Line 228: re-formulate: ‘Each flux tower site was treated…’ – it is not the tower that is of relevance.
Line 230: How was quality screening performed? According to standard FLUXNET and ChinaFlux procedures? See above
Lines 240ff: was the modelling tool adopted from somewhere else (reference!) and what is the contribution of the authors?
Line 249: Which models were selected by AutoML? Very different models? How many different models?
Lines 280ff: ERA5 data are used instead of onsite measured meteorological variables. How do those compare with locally measured data? What about the additional uncertainty?
Line 316: the repetitive sentence can be removed here (These prolonged datasets provide the basis for subsequent construction and analysis of multi-temporal-scale LE products.)
Lines 332-333: does that mean, in case there would be only one half-hour value missing within a 1 d aggregate, the 1 d value would get the flag F? Hardly any ET time series from EC measurements is complete due to unfavourable atmospheric conditions. As a result, any daily (7 day, monthly, respectively) aggregate is based on a mixture of measured and gap-filled data. How are the aggregates flagged then?
Line 432: suggestion: ‘…the 6-year training scenario represents more typical conditions and weather regimes at most sites.’
Chapters 3.3.2 and 3.3.3: this analysis and the accompanying figures seem to be redundant with very little additional information for a data paper, as the monthly values are just aggregated from the daily values which contain gap-filled data. In addition, figure 11 shows again some typical sites but with very different time periods, varying from only 2 years to 10 years. Why are these examples chosen so different if they are compared to check for seasonal variation?
Line 515: what exactly is ‘official ChinaFlux observations’? Please add reference!
Line 547: what is meant with ‘stratification’ in the context?
Lines 560ff: Especially for desert and shrubland, evaporation becomes more dominant compared to transpiration. So it is clear that vegetation-related variables explain less variability. This point might be considered here as well.
Lines 577ff: same as above, more soil is exposed, so more evaporation compared to dense canopy covers.
Figures: Readers should be able to interpret figures with the figure description. Most figures need more descriptive text.
Fig. 1b) more description needed,
Fig. 1d) length of observation periods (in years) for all sites
Figure 2: a bit overwhelming, but a good overview still. I don’t see QA/QC for EC-data (which contributes to gaps). The figures for comparison with MDS and ML methods and also the ones for performance do not add any value due to their small size. The text is not readable and legends are missing. Even if the content becomes clear for the results in the lower right corner, instead of T, F, and P for true, filled and prolonged you might use additional colour indication as T, F and P are not in the figures anyway.
Fig. 5 and 6: what is the measure for the significant bias marked by the blue boxes?
Fig. 7, a) and b): y-axis needs legend.
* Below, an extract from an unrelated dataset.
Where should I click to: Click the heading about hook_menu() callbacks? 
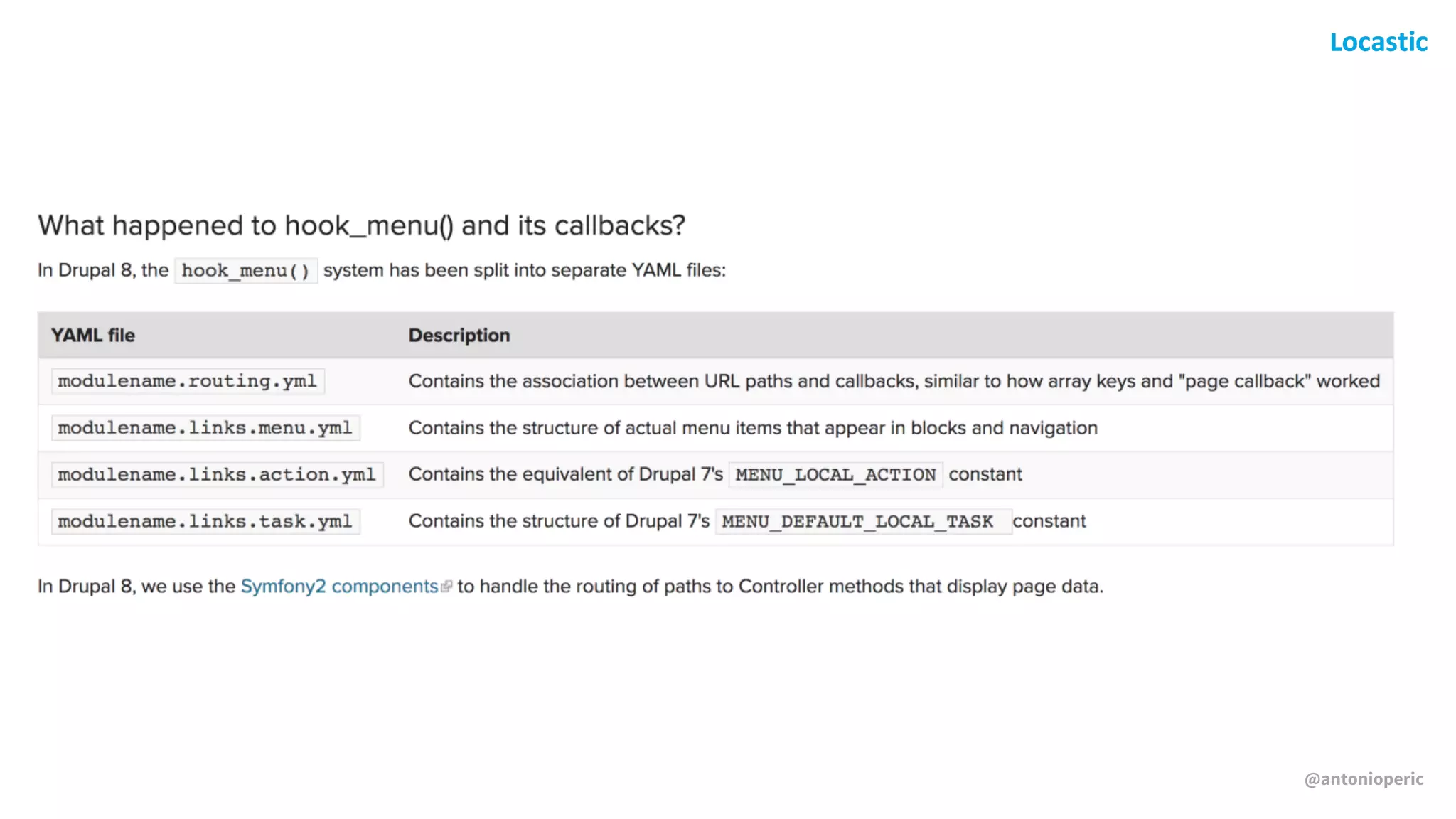point(361,226)
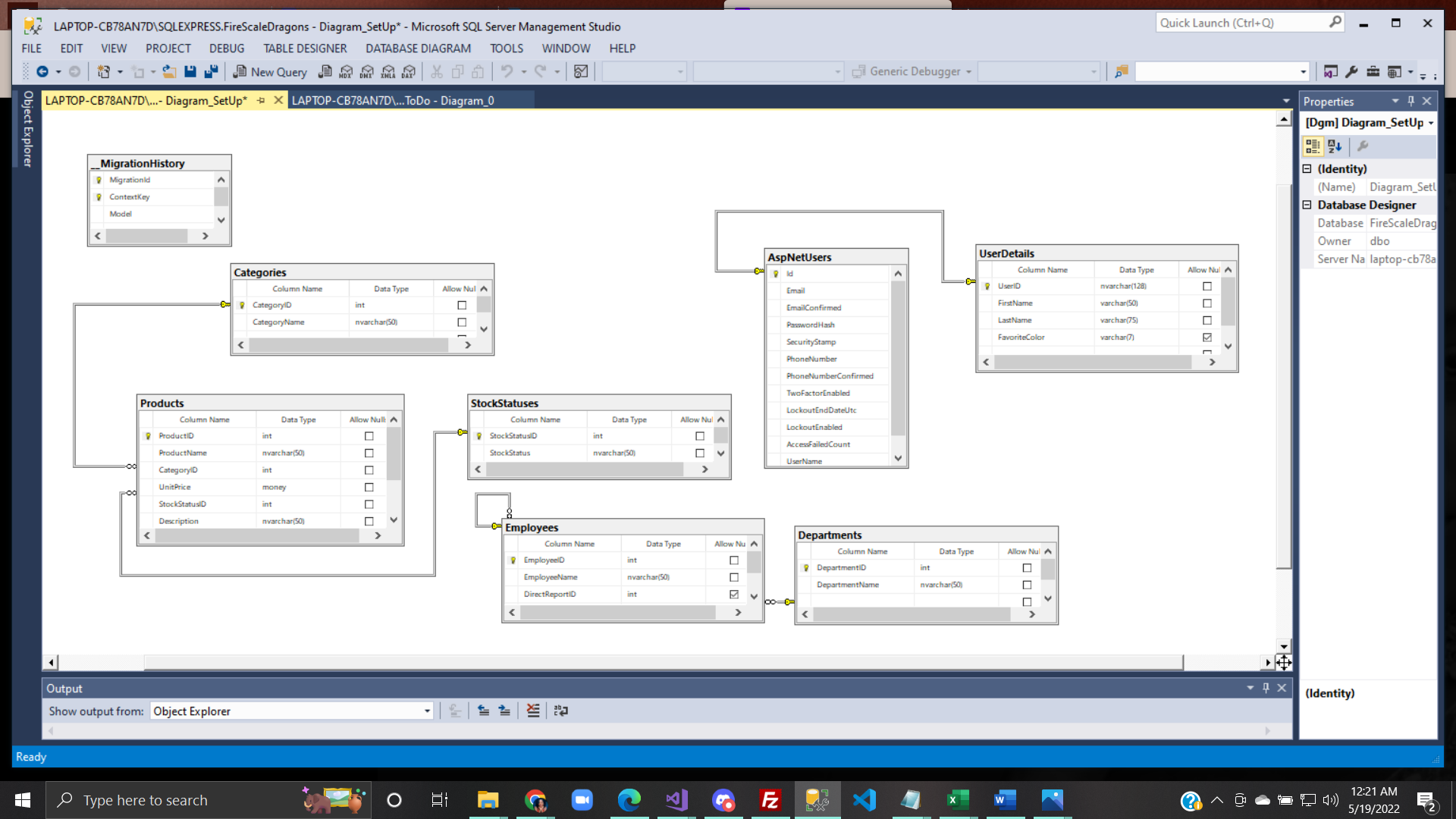Viewport: 1456px width, 819px height.
Task: Open the Toolbox briefcase icon
Action: 1373,71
More explanatory test in the figure description is needed, e.g. for ‘Relative density’
Fig. 8a): from the figure description it is not clear whether the bars or the lines relate to the left or right y-axis. Please provide more information in the figure description.
Fig. 9: might be removed or moved to the appendix. Instead give more details about statistics in the text in chap. 3.3.1
Fig. 10 and 11: same as for fig. 9, as daily and monthly values are just aggregates of half-hourly values in case less than 10% of missing data.
Fig. 12: ‘l’ is missing in word ‘Daily’ in c) and d)
Table A1: make sure that words in the table header are not wrapped (looks ugly)
Line 669: What is meant with: ‘..that this station provides only interpolated data.’Are these the same 10 sites mentioned above wwith gap-filled data? Are those data treated as measured data?